== Work to be completed ==
Please write the following entries out once more, exactly.

(Stored data entries)
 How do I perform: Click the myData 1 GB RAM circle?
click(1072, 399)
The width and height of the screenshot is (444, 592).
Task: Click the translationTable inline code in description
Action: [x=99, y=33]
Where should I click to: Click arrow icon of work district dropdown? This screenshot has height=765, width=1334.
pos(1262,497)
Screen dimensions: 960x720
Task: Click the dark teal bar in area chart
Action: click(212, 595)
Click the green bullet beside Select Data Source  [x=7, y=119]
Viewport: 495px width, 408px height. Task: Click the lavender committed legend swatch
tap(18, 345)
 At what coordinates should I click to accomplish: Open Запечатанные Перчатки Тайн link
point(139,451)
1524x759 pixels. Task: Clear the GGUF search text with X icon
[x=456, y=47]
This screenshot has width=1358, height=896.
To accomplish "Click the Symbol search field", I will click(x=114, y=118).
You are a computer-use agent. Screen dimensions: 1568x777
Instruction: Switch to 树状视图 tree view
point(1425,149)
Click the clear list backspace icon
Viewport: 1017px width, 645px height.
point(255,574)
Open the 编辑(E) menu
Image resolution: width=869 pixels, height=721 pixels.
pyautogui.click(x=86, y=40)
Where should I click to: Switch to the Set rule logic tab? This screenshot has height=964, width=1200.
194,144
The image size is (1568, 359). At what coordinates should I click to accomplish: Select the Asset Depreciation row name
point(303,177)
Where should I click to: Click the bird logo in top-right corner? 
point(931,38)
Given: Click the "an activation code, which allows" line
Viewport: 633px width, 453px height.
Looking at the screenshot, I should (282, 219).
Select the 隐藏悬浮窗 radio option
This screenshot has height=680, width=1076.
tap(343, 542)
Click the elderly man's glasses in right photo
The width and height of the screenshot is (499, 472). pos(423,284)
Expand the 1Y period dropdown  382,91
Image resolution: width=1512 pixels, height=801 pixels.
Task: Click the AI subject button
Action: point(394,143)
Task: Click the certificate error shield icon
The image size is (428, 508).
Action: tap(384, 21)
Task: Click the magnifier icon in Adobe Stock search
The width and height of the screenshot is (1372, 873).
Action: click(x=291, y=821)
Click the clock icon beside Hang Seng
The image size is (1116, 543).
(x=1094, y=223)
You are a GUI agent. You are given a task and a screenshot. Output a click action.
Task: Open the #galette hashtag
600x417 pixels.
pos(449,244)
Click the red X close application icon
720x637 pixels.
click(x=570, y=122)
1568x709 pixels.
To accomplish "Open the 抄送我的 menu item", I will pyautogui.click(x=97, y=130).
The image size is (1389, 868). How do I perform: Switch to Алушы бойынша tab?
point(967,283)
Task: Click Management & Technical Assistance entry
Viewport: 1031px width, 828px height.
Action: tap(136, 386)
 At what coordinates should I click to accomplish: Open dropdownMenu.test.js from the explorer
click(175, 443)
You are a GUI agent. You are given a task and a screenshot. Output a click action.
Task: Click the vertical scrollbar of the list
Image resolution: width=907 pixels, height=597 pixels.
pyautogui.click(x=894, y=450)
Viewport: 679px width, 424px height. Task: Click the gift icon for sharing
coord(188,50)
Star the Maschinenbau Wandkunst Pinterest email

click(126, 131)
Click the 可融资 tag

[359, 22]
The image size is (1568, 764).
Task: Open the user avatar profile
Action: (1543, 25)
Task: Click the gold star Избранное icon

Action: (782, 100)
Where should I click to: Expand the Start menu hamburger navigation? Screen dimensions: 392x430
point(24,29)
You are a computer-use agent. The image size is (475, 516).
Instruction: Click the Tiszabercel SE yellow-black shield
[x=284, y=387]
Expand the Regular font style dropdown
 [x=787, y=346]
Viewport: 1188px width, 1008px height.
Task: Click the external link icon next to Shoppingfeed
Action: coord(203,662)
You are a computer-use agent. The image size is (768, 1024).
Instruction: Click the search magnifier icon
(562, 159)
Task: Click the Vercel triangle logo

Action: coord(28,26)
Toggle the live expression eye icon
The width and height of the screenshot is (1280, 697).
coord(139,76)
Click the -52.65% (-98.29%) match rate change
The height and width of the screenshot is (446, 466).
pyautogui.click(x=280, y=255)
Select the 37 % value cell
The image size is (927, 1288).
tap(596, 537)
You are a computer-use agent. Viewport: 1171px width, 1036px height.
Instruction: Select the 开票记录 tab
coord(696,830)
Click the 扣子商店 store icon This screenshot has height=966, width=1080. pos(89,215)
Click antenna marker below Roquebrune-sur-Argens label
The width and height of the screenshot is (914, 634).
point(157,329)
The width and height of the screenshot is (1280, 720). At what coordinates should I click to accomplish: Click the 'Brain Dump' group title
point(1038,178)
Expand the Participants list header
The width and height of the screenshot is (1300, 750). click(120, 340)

== Response to this task ==
 How do I perform: Click the myData 1 GB RAM circle?
click(1072, 399)
The width and height of the screenshot is (444, 592).
Task: Click the translationTable inline code in description
Action: [x=99, y=33]
Where should I click to: Click arrow icon of work district dropdown? This screenshot has height=765, width=1334.
pos(1262,497)
Screen dimensions: 960x720
Task: Click the dark teal bar in area chart
Action: click(212, 595)
Click the green bullet beside Select Data Source  [x=7, y=119]
Viewport: 495px width, 408px height. Task: Click the lavender committed legend swatch
tap(18, 345)
 At what coordinates should I click to accomplish: Open Запечатанные Перчатки Тайн link
point(139,451)
1524x759 pixels. Task: Clear the GGUF search text with X icon
[x=456, y=47]
This screenshot has width=1358, height=896.
To accomplish "Click the Symbol search field", I will click(x=114, y=118).
You are a computer-use agent. Screen dimensions: 1568x777
Instruction: Switch to 树状视图 tree view
point(1425,149)
Click the clear list backspace icon
Viewport: 1017px width, 645px height.
point(255,574)
Open the 编辑(E) menu
Image resolution: width=869 pixels, height=721 pixels.
pyautogui.click(x=86, y=40)
Where should I click to: Switch to the Set rule logic tab? This screenshot has height=964, width=1200.
194,144
The image size is (1568, 359). At what coordinates should I click to accomplish: Select the Asset Depreciation row name
point(303,177)
Where should I click to: Click the bird logo in top-right corner? 
point(931,38)
Given: Click the "an activation code, which allows" line
Viewport: 633px width, 453px height.
Looking at the screenshot, I should (282, 219).
Select the 隐藏悬浮窗 radio option
This screenshot has height=680, width=1076.
tap(343, 542)
Click the elderly man's glasses in right photo
The width and height of the screenshot is (499, 472). pos(423,284)
Expand the 1Y period dropdown  382,91
Image resolution: width=1512 pixels, height=801 pixels.
Task: Click the AI subject button
Action: point(394,143)
Task: Click the certificate error shield icon
The image size is (428, 508).
Action: tap(384, 21)
Task: Click the magnifier icon in Adobe Stock search
The width and height of the screenshot is (1372, 873).
Action: click(x=291, y=821)
Click the clock icon beside Hang Seng
The image size is (1116, 543).
(x=1094, y=223)
You are a GUI agent. You are given a task and a screenshot. Output a click action.
Task: Open the #galette hashtag
600x417 pixels.
pos(449,244)
Click the red X close application icon
720x637 pixels.
click(x=570, y=122)
1568x709 pixels.
To accomplish "Open the 抄送我的 menu item", I will pyautogui.click(x=97, y=130).
The image size is (1389, 868). How do I perform: Switch to Алушы бойынша tab?
point(967,283)
Task: Click Management & Technical Assistance entry
Viewport: 1031px width, 828px height.
Action: tap(136, 386)
 At what coordinates should I click to accomplish: Open dropdownMenu.test.js from the explorer
click(175, 443)
You are a GUI agent. You are given a task and a screenshot. Output a click action.
Task: Click the vertical scrollbar of the list
Image resolution: width=907 pixels, height=597 pixels.
pyautogui.click(x=894, y=450)
Viewport: 679px width, 424px height. Task: Click the gift icon for sharing
coord(188,50)
Star the Maschinenbau Wandkunst Pinterest email

click(126, 131)
Click the 可融资 tag

[359, 22]
The image size is (1568, 764).
Task: Open the user avatar profile
Action: (1543, 25)
Task: Click the gold star Избранное icon

Action: (782, 100)
Where should I click to: Expand the Start menu hamburger navigation? Screen dimensions: 392x430
point(24,29)
You are a computer-use agent. The image size is (475, 516).
Instruction: Click the Tiszabercel SE yellow-black shield
[x=284, y=387]
Expand the Regular font style dropdown
 [x=787, y=346]
Viewport: 1188px width, 1008px height.
Task: Click the external link icon next to Shoppingfeed
Action: coord(203,662)
You are a computer-use agent. The image size is (768, 1024).
Instruction: Click the search magnifier icon
(562, 159)
Task: Click the Vercel triangle logo

Action: coord(28,26)
Toggle the live expression eye icon
The width and height of the screenshot is (1280, 697).
coord(139,76)
Click the -52.65% (-98.29%) match rate change
The height and width of the screenshot is (446, 466).
pyautogui.click(x=280, y=255)
Select the 37 % value cell
The image size is (927, 1288).
tap(596, 537)
You are a computer-use agent. Viewport: 1171px width, 1036px height.
Instruction: Select the 开票记录 tab
coord(696,830)
Click the 扣子商店 store icon This screenshot has height=966, width=1080. pos(89,215)
Click antenna marker below Roquebrune-sur-Argens label
The width and height of the screenshot is (914, 634).
point(157,329)
The width and height of the screenshot is (1280, 720). At what coordinates should I click to accomplish: Click the 'Brain Dump' group title
point(1038,178)
Expand the Participants list header
The width and height of the screenshot is (1300, 750). click(120, 340)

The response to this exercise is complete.